5. The computer-implemented method of claim 1, wherein the one or more parameters comprise at least one of: root constants, root descriptors, or root descriptor handles.

6. The computer-implemented method of claim 1, wherein displaying the indication of the one or more parameters comprises displaying a link to a root signature associated with the one or more shader records, wherein the link is associated with displaying additional parameters related to the root signature.

7. The computer-implemented method of claim 1, wherein displaying the indication of the one or more parameters comprises displaying a link to a byte offset in the buffer associated with the one or more shader records, wherein the link is associated with displaying bytes associated with the one or more shader records.

8. A computing device for displaying shader table information used in ray tracing an image, comprising:

a memory storing one or more parameters or instructions for executing an operating system and one or more applications including a diagnostic application; and

at least one processor coupled to the memory, wherein the at least one processor is configured to:

intercepting, from a Graphics Processing Unit (GPU) or a graphics driver, a buffer specifying information comprising one or more shader records of a shader to be used in generating the image using ray tracing;

determining a parameter layout within the buffer for one or more shaders corresponding to the one or more shader records based at least in part on identifiers of the one or more shader records;

interpreting additional data in the buffer based at least in part on the parameter layout to determine one or more parameters corresponding to the one or more shader records; and

displaying, via the diagnostic application, an indication of the one or more parameters on an interface.

9. The computing device of claim 8, wherein the at least one processor is further configured to intercept a prior buffer from the GPU or the graphics driver, the prior buffer specifying a root signature and the layout, wherein the at least one processor is configured to determine the layout at least in part by:

associating the identifier of the one or more shader records with the root signature; and

identifying the layout corresponding to the root signature in the prior buffer.

10. The computing device of claim 9, wherein the at least one processor is configured to associate the identifier of the one or more shader records with the root signature at least in part by identifying the root signature from the buffer.

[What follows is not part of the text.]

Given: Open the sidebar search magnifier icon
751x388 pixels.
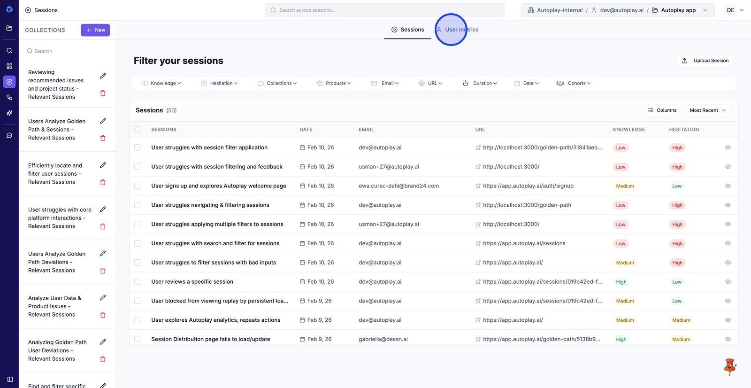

11. The computing device of claim 8, wherein the at least one processor is further configured to:

intercepting, from the GPU or the graphics driver, a prior buffer specifying a span between shader records in the shader table;

identifying a second shader record based on a location of the span from the one or more shader records;

determining a second layout of the second shader record based at least in part on a second identifier of the second shader record of the one or more shader records detected in the buffer;

interpreting additional second data in the buffer based at least in part on the second layout to determine one or more second parameters corresponding to the second shader record; and

displaying, via the diagnostic application, a second indication of the one or more second parameters on the interface.

12. The computing device of claim 8, wherein the at least one processor is configured to detect an invalid memory location among the one or more parameters, wherein the at least one processor is configured to display the indication of the one or more parameters as an indicator associated with the invalid memory location.

13. The computing device of claim 8, wherein the at least one processor is configured to detect a bare root signature associated with the one or more shader records based on the layout, wherein the at least one processor is configured to display the indication of the one or more parameters as an indicator of the bare root signature.

14. The computing device of claim 8, wherein the one or more parameters include at least one of: root constants, root descriptors, or root descriptor handles.

15. A computer-readable medium comprising code executable by one or more processors for performing the computer-implemented method of one or more of claims 1-7.